SOS Academy offers community-based programmes, such as Be A Samaritan, where the public can learn how to support someone in a suicide crisis, Ms Heng said.

Ultimately, the key to reduce stigma around suicide is to have open discussions about it, so it becomes as normal and acceptable as talking about any other health concern, said Prof Mythily and Prof Chong.

If someone tells me he or she is feeling suicidal, what should I do?

  • First, do not react with panic or threaten to call the police. Stay calm and listen without judgment. Acknowledge that he or she has trusted you enough to disclose this. Ask gently if the person has a plan or the means to self-harm.

  • If the person has a plan or access to means, or refuses help, stay with him or her and call 995 for an ambulance, or take the person to the nearest emergency department.

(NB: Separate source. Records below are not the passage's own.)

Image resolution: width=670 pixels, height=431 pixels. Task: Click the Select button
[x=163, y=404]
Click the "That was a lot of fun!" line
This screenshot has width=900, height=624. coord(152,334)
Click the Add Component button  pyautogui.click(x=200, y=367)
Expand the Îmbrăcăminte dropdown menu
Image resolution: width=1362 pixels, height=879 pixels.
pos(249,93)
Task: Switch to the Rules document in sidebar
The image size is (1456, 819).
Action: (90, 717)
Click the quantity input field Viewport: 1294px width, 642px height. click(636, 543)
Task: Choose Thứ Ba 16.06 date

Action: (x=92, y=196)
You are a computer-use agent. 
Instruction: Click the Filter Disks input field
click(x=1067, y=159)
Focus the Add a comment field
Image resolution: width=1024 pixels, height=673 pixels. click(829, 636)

Call the police on 999 if safety cannot be ensured.

  • If there is no immediate danger, link the person to support right away: Call the Samaritans’ hotline on 1767 (24/7), or the national mindline 1771.

  • Ask for the person’s consent to involve his or her next of kin, refer the person to professional mental health providers, such as the Samaritans, or encourage the person to see a doctor or counsellor as soon as possible. The Samaritans offer free counselling and have free support groups for anyone who is thinking about, facing or affected by suicide.

  • Avoid minimising the person’s pain by saying “I have gone through much worse” or offering quick fixes (“This will pass before you know it”). The most powerful thing you can do is stay present and keep the person safe until professional help is in place.

  • When a child or elderly person expresses suicidal thoughts, keep him or her safe, do not leave the person alone, and get urgent professional assessment – through a general practitioner or polyclinic, or directly at IMH or the children’s emergency department. For older adults, involve caregivers and check for treatable contributors such as pain, grief or dementia.